When the identification method based on the BP neural network is used, the identification of the image to be identified comprises the following steps: classifying images to be identified by using a pre-improved BP neural network, wherein the classified categories comprise a prohibition sign, a warning sign and an indication sign in the traffic signs; refining the classified images to be recognized by using two BO neural networks which are improved in advance and a sample library of standard images until the images to be detected correspond to one standard image in the sample library, and taking the standard image corresponding to the images to be detected as a recognition result; the improvement of the BP neural network comprises: setting (0.01, 0.8) as a learning rate selection interval of the BP neural network, halving the learning rate after the BP neural network has two successive iterations with opposite gradient directions, and doubling the learning rate after the BP neural network has two successive iterations with the same gradient direction; acquiring a momentum term weight of the BP neural network, and adding a random number to the momentum term weight; the output range (0,1) of the Sigmoid function of the BP neural network is modified to (-1/2, 1/2).
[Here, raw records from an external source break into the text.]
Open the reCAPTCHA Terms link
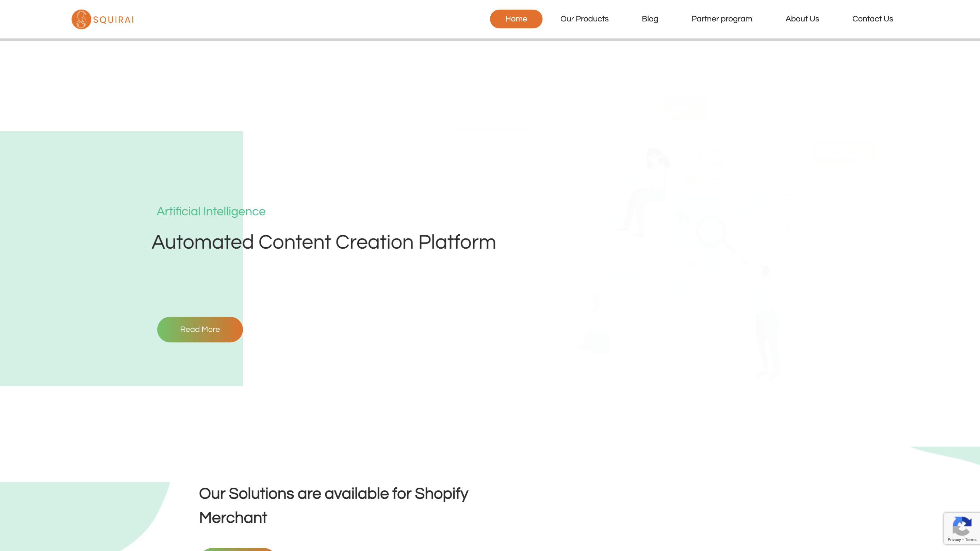The width and height of the screenshot is (980, 551). 970,540
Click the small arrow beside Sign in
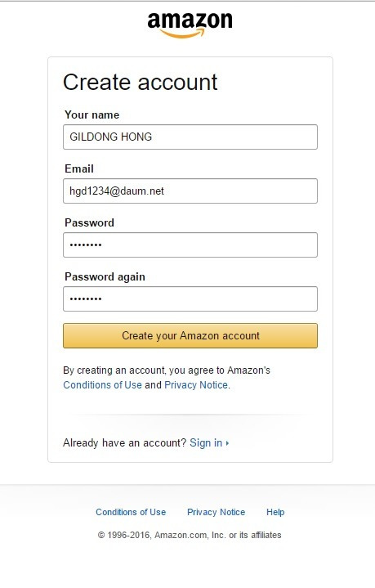Image resolution: width=375 pixels, height=588 pixels. pyautogui.click(x=227, y=443)
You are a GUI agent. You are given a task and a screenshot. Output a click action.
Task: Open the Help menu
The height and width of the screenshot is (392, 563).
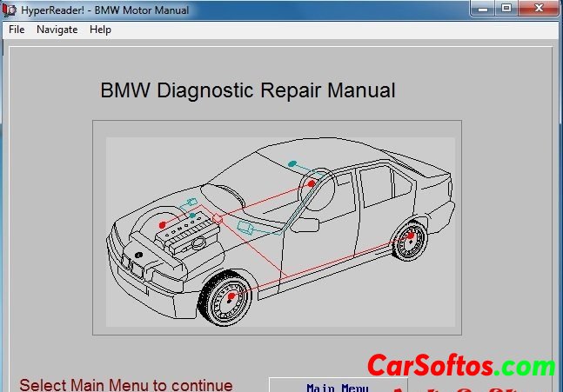(100, 30)
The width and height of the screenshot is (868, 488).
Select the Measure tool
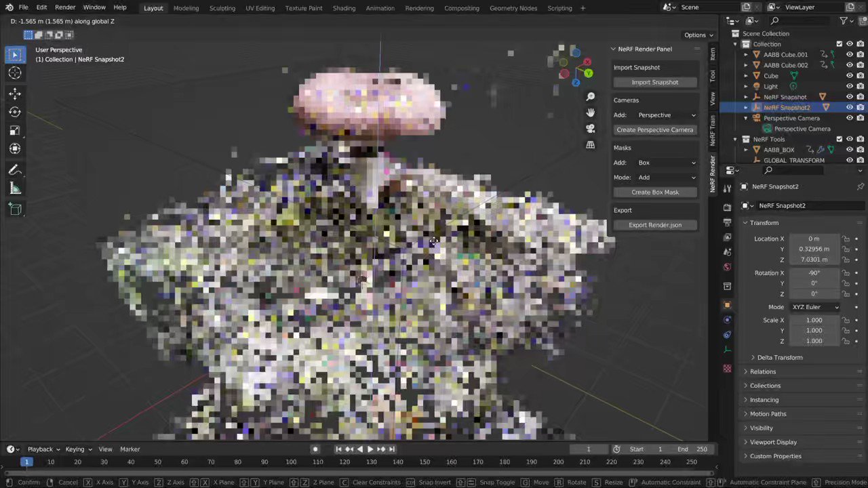click(x=15, y=188)
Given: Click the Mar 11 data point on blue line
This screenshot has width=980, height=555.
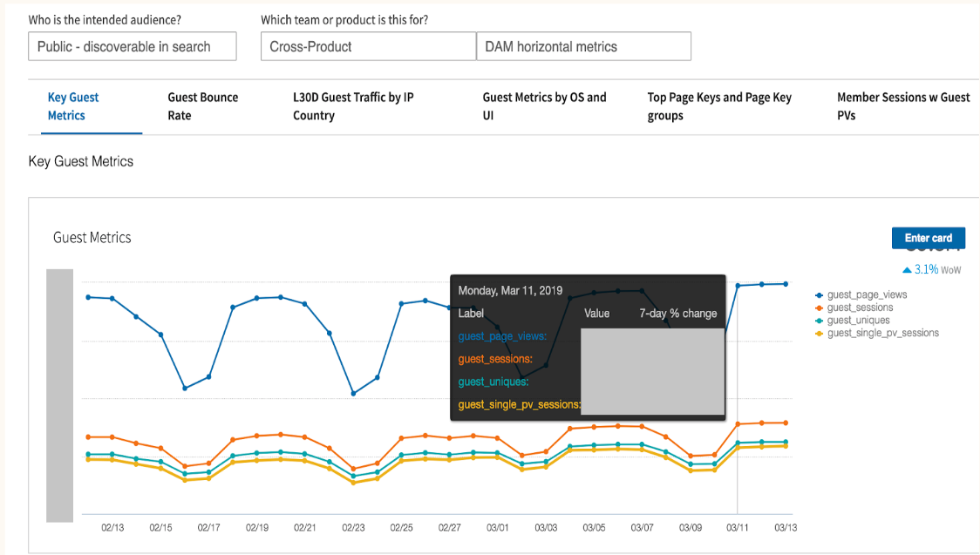Looking at the screenshot, I should coord(736,283).
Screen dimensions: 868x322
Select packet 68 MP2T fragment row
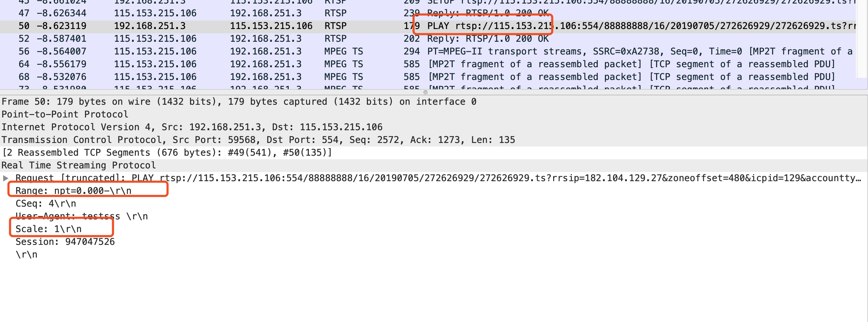coord(248,77)
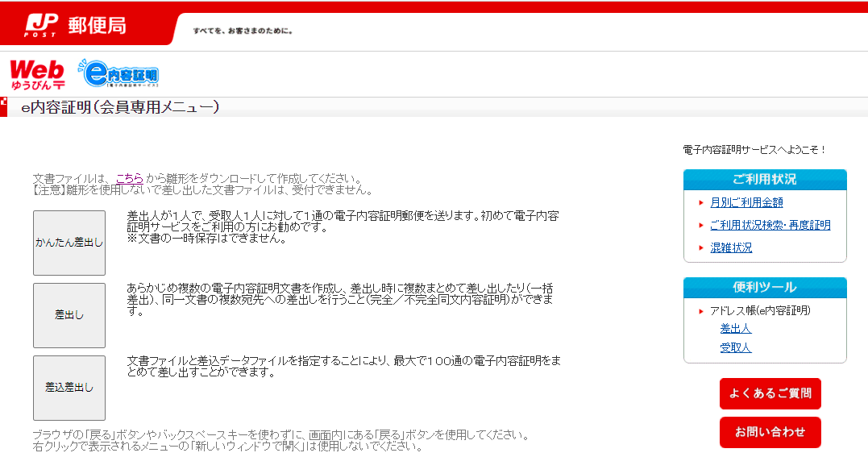Click red arrow bullet beside ご利用状況検索・再度証明
This screenshot has width=868, height=457.
point(701,226)
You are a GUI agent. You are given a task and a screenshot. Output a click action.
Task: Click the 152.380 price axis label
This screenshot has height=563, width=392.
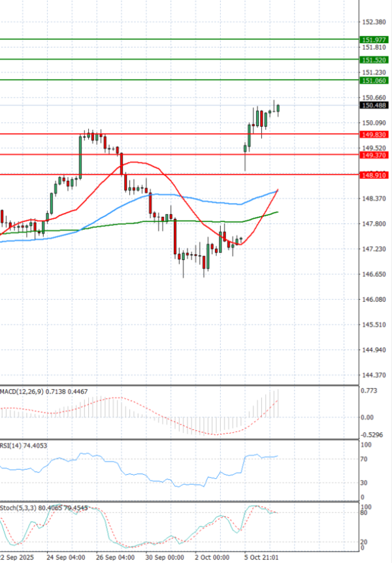pyautogui.click(x=374, y=22)
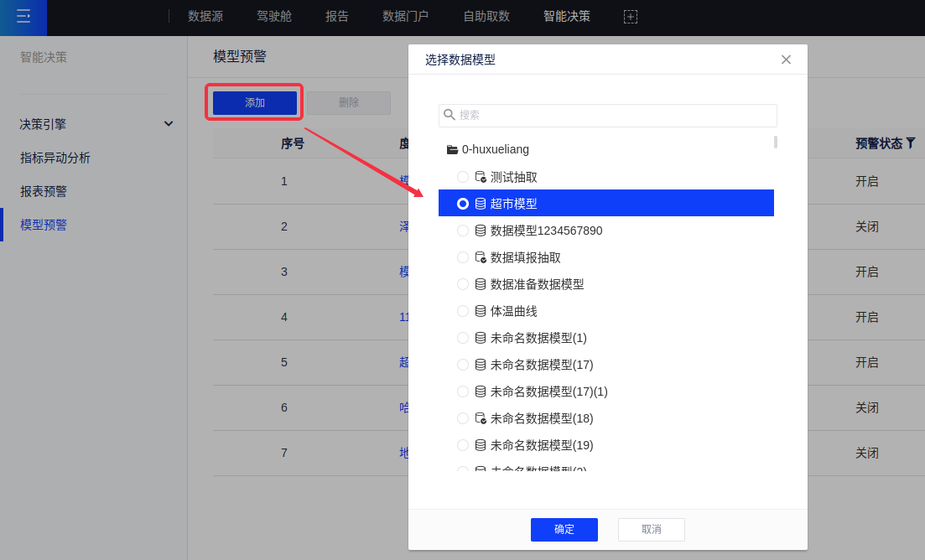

The BP neural network is divided into two processes: the universal near theorem was proposed by robert hecht Nielsen in 1988: the hidden layer BP network can approximate any type of closed interval continuous function, so the three-layer BP network can complete any m-dimension to n-dimension mapping.

The number of nodes in the input layer and the output layer can be determined in advance in the BP neural network, the number of nodes in the hidden layer can not be specified in advance, but the number of the nodes can affect the performance of the neural network. The number of hidden layer nodes can be obtained according to the following formula:

in the above formula 4.22, h represents the number of hidden layer nodes, m and n represent the number of input and output layer nodes, respectively, and a is an adjustment constant between the input layer and the output layer, and the value range of a is [ 1-10 ].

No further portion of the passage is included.